Contrast and compare these stories from Scotland on the Scottish (Gaelic) language. First up, from the Courier:
“Ambitious plans to promote Gaelic in Dundee have been significantly scaled back.
Council chiefs have been forced to slash key elements of the proposals after opponents questioned the city’s links with the language and the potential costs involved.
…the city council’s chief executive, David Martin, conceded that proposals to translate street signs into the language were “inappropriate”.
He said: “Some of those commenting felt that any support for Gaelic would not be a good use of money, especially given the small number of people who speak the language in the city and the other demands on the council’s resources.”
The amended draft plan will be considered by councillors on Monday night.”
“A study has shown that the 2014 Am Mòd Nàiseanta Rìoghail (The Royal National Mòd) generated £3,547,661 for the business community in Inverness – over £1 million more than the event target.
The nine day festival, which took place from 10-18 October 2014 in Inverness, entertained over 9,000 unique visitors, 78% of which came from outside the host city. 67% were in Inverness with the sole purpose of attending The Mòd, while 25% lived in the Highland Capital.
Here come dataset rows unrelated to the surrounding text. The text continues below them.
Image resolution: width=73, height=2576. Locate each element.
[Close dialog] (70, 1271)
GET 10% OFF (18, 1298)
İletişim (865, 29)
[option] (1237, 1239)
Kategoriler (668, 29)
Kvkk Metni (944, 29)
Organised by An Comunn Gàidhealach, the event is the most significant of the Gaelic language in Scotland.
The figures are testament to The Mòd’s importance, not only to Scotland’s cultural calendar but to its economy too, as 74% of attendees revealed they would not have taken a trip during that week, had it not been for the festival.
The Mòd is hosted in a different town or city every year and this is to not only engage more people in Gaelic culture, but also to boost the local economy.
Findings from the 2014 festival show there was huge return on Highland Council’s investment in the event, with £19 spent for every £1 invested in their governing area and this rose to £25 for every £1 invested at a local level.”
“Budding filmmakers have submitted a record breaking number of entries to this year’s FilmG, MG ALBA’s national Gaelic short film competition.
An amazing 79 films have been entered for this year’s competition, with 51 submissions in the youth category and 28 adult entries.
All films can now be viewed online voting for your favourite film is now open until the March 20th – the week before the glitzy awards ceremony in Glasgow.”
Every single language movement in the world which has succeeded in reviving its vernacular tongue, from the Baltics to North-America, has done so through one key strategy: the “normalisation” of the language in general society. Strength and growth only occurs when the persecuted speech becomes a familiar and accepted part of the broader culture of any particular nation or region. That is why professionals and academics who study this area focus so much on the creation of a bilingual, multilingual or even monolingual “linguistic environment”. After all if the rest of Europe can succeed in such matters why can’t the Scots? Or the Irish?
A sample list of bilingual and multilingual European nation-states:
- Austria, one official language, German. Croatian, Hungarian, Czech, Slovak, Romani and Slovenian recognised regional languages.
- Belgium, three official languages: Dutch, French and German.
- Czech Republic, one official language, Czech. Polish official regional language.
- Finland, two official languages, Finnish and Swedish. Sami official regional language.
- Germany, one official language, German. Low Saxon, Frisian, Romany official regional languages.
- Hungary, one official language, Hungarian. German, Croatian, Romani, Slovak, Romanian, Serbian and Slovene recognised regional languages.
- Italy, one official language, Italian. German, French, Slovene, Ladin, Sardu, Friuli, Occitan official regional languages.
- Kosovo, two official languages, Albanian and Serbian. Turkish, Bosnian, Roma official regional languages.
- Luxembourg, three official languages, Luxembourgish, French and German.
- Malta, two official languages, Maltese and English.
- The Netherlands, two official languages, Dutch and Frisian. Low Saxon and Limburgish official regional languages.
- Poland, one official language, Polish. Armenian, Belarusian, Czech, German, Lithuanian, Russian, Slovak, Ukrainian, Karaim, Kashubian, Rusyn and Tartar recognised regional languages.
- Portugal, one official language, Portuguese. Mirandese official regional language.
- Romania, one official language, Romanian. Hungarian, Romani, Ukrainian, German, Serbian, Russian, Croatian, Slovak, Bulgarian and Turkish recognised regional languages.
- Slovenia, one official language, Solvene. Italian and Hungarian official regional languages.
- Spain, one official language, Spanish. Basque, Galician, Valencian, Catalan and Aranese official regional languages.
- Sweden, one official language, Swedish. Finnish, Meänkieli, Romani and Sami official regional languages.
- Switzerland, four official languages, German, French, Italian and Romansh.